→ **TASK GOAL**
From the entries below, copy every line that has the word "will".

╔══

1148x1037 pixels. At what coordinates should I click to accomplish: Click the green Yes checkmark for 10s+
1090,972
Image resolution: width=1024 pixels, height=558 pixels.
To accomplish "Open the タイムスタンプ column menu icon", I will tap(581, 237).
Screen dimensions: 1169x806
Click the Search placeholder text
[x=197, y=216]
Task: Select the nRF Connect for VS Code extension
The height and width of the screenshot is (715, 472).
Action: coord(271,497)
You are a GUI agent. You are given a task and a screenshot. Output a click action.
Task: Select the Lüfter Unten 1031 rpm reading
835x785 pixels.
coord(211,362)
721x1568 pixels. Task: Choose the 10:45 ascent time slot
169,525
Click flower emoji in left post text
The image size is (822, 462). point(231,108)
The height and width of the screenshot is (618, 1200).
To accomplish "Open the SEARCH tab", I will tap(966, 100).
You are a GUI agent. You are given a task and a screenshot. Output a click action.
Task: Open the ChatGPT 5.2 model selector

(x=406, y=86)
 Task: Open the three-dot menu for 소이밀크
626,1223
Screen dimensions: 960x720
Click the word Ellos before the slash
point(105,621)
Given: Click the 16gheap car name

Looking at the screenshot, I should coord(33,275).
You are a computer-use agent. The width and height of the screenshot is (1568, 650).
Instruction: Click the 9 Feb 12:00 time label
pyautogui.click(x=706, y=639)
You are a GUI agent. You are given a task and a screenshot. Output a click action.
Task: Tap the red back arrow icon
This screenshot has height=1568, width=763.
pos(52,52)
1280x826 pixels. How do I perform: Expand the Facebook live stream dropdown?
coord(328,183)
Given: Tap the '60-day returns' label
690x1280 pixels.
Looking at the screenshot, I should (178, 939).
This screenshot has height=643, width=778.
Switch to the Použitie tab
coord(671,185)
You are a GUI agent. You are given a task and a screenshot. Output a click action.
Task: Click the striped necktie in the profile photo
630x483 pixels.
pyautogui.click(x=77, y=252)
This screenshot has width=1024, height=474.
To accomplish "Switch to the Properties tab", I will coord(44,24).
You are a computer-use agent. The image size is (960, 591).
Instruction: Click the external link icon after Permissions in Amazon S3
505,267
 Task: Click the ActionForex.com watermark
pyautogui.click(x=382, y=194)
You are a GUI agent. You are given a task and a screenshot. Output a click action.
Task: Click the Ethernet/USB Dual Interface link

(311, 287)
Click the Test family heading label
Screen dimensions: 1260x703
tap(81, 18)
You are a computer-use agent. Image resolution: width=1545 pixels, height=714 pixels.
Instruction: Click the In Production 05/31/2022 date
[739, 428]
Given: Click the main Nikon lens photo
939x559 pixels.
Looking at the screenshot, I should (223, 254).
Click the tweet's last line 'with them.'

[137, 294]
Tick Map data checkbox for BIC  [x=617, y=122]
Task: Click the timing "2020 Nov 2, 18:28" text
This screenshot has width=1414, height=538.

╚══

→ **EXERCISE OUTPUT**
To accomplish "Open the タイムスタンプ column menu icon", I will tap(581, 237).
To accomplish "Open the SEARCH tab", I will tap(966, 100).
To accomplish "Switch to the Properties tab", I will coord(44,24).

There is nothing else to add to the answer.